Quantos e-mails o leitor já recebeu em língua do x? Daquelx povx que escrevx assim? Se tiver relações com universidade, com certeza terá recebido e-mails institucionais deste jeito. Já o dono da carrocinha de cachorro-quente dificilmente receberá um “prezadx” nos peitos pelo WhatsApp. De fato, só mesmo gente de universidade para inventar uma coisa impronunciável.
No começo da difusão da internet, tínhamos o prezad@, que poderia ser lido como “prezado” ou “prezada”. Era autoexplicativo, pois no @ é visível um O com um a dentro. Talvez tenha sido invenção espontânea, já que quando a internet começou as pessoas gostavam de brincar com o teclado e inventar coisas como :-) e :-P.
Mas um belo dia resolveram que prezad@ não é bom, porque contempla apenas os prezados e as prezadas, deixando de fora aqueles que não são homens nem mulheres. Cuma?
É que eles acreditam que as pessoas não nascem homens nem mulheres, e são socialmente construídas assim pelo capitalismo malvado, de maneira que há um espectro de gênero dos quais homem e mulher são os polos, com um monte de coisa no meio. Aí escolheram o x porque é uma variável matemática, e matemática é uma coisa meio chique pro pessoal de humanas, como bem mostraram Sokal e Bricmont em Imposturas Intelectuais.
Mas se você escrevx seus e-mails assxm e acha que está arrebentando, saiba que está out, é brega, cafona. Reportagem da BBC Brasil de março de 2019 informa que “num passado recente, a letra X chegou a ser utilizada para grafar o gênero neutro em alguns textos.” Nos primórdios de 2016, o G1 revelava que os leitores de cego não conseguem ler “todxs”, de modo que a linguagem de gênero neutro era um verdadeiro problema de inclusão para eles.

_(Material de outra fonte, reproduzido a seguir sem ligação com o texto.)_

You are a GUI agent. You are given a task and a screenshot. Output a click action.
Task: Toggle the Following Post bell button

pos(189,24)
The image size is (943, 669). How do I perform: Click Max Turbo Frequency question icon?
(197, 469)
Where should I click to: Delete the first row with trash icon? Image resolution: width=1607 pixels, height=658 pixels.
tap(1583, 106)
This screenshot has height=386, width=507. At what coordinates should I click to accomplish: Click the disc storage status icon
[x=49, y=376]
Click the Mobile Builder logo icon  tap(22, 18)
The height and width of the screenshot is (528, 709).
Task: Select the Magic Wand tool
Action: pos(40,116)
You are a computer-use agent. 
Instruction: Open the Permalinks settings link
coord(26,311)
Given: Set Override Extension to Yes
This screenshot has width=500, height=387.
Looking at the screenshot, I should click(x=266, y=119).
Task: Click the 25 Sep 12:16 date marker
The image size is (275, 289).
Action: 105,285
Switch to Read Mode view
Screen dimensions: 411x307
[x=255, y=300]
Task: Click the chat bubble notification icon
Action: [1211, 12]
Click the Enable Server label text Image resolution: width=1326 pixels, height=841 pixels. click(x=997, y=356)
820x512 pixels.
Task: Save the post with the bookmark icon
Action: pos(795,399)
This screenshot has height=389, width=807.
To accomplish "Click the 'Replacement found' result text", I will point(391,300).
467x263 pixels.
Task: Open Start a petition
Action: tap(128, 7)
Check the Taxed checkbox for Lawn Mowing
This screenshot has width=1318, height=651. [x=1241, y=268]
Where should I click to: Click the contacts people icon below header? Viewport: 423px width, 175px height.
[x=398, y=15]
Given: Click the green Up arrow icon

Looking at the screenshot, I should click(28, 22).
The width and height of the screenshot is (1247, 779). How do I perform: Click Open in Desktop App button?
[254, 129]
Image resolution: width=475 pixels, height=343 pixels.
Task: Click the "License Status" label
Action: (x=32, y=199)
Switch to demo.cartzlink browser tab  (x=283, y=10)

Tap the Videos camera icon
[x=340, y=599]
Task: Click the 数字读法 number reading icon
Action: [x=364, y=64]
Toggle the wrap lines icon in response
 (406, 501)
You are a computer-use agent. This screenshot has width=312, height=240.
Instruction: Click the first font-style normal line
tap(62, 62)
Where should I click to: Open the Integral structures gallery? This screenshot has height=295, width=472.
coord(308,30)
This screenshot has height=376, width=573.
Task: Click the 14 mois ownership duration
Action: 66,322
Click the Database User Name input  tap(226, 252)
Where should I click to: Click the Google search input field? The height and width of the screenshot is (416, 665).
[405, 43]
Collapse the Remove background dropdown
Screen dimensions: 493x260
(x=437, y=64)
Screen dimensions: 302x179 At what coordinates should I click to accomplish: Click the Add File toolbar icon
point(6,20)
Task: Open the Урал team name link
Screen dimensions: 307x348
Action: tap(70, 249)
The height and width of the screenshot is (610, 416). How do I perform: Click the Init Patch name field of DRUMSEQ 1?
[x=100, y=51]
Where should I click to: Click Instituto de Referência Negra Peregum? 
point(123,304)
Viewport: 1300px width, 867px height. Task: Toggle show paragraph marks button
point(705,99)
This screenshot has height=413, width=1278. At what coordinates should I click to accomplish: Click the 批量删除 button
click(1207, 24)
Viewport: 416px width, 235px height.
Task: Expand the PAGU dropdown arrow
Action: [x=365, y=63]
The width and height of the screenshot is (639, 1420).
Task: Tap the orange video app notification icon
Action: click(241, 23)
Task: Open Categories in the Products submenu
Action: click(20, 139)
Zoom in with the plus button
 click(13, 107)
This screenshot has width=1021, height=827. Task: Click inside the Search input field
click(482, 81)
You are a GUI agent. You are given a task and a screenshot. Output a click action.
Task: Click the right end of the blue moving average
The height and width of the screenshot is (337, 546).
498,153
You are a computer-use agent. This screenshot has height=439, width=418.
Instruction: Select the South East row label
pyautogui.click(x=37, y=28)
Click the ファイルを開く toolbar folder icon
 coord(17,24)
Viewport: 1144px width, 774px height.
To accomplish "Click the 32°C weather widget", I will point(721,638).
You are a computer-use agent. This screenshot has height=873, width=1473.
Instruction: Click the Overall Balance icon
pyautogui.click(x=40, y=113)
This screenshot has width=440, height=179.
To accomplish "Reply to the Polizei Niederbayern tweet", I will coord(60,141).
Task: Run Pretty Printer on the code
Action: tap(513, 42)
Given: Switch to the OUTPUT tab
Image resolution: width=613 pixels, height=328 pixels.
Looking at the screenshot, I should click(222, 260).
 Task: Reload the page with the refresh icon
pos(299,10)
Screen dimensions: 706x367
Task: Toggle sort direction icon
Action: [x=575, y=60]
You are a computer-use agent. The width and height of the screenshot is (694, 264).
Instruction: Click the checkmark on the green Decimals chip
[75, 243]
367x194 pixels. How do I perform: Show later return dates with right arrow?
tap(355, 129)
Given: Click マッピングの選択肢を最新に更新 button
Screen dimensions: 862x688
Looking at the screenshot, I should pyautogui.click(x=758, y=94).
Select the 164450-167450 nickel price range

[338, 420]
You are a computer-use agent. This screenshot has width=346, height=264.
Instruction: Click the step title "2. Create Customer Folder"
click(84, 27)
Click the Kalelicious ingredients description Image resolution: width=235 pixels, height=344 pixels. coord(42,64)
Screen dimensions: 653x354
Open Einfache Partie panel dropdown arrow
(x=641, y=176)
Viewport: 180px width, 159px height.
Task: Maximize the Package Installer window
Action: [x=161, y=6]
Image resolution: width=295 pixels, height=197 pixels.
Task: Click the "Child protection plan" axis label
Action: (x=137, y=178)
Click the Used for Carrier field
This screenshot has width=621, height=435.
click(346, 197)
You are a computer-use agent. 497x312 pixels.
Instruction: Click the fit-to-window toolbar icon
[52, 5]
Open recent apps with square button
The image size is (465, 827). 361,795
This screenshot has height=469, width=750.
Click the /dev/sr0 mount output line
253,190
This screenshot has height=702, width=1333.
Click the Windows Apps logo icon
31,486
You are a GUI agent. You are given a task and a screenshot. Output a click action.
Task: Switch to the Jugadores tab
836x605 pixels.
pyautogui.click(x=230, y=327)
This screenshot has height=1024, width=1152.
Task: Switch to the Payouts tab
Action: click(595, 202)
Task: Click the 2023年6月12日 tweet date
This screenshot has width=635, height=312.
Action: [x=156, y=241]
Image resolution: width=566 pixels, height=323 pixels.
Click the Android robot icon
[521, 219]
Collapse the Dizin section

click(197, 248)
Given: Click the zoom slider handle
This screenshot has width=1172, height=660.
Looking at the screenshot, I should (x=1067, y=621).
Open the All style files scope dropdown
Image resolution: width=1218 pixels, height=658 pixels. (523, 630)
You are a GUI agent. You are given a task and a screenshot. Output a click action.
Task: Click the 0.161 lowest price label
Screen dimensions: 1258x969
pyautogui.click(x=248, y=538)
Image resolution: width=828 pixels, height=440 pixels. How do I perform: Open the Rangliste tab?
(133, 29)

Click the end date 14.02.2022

Assim, um belo dia, teve-se a audaciosa ideia de escrever coisas pronunciáveis. Quem poderia imaginar?! Inventou-se, portanto, que o -e viria no lugar do -x, exceto quando o -e já fosse masculino, como em “ele”, que viraria “elu”. Este jornal já ouviu linguistas a respeito, e nosse cuidadose Paule Polzonoff já traduziu para linguagem inclusiva, de modo que não-bináries podem ler sem passar por experiências traumáticas.
Ora bolas, pela minha memória, em 2008 já existiam uns gaiatos mandando e-mail em coisa de universidade na língua do x. Por que só por agora, de repente, resolveu-se que era uma boa ideia fazer algo pronunciável?
A minha hipótese é a seguinte: nenhuma linguagem neutra é feita com o fito de ser perfeita e tão longeva quanto possível. É feita com o fito de ser mudada por uma autoridade central, mesmo, e a partir daí diferenciar os que estão mais antenados dos que são mais periféricos.
O mesmo nicho ideológico que prega que meritocracia é ideologia, que não existe pior nem melhor, que língua é ferramenta de dominação, inventa a linguagem neutra. Se eles jogam o mérito e a objetividade fora, que critério resta para avaliar os profissionais? O alinhamento ideológico. Mas como sabemos o quão alinhado alguém está?
Com a linguagem neutra, isso fica fácil. Agora, podemos diferenciar não só a adesão de alguém, como o seu empenho em se manter atualizado e fiel à nova moda. Se antes era necessário ler com algum cuidado as ideias de alguém para saber quais são seus pensamentos, hoje basta ler um “todos” para ver que é um “reacionário”, um “todxs” para saber que é um esforçado, e um “todes” para saber que é ótimo, ops, ótime.
Em breve, não será nem preciso ler; bastará a pessoa abrir a boca. Na Argentina, o presidente Alberto Fernández já se dirige a les argentines (sic) oficialmente. Se isso não é imposição vertical, não sei o que é.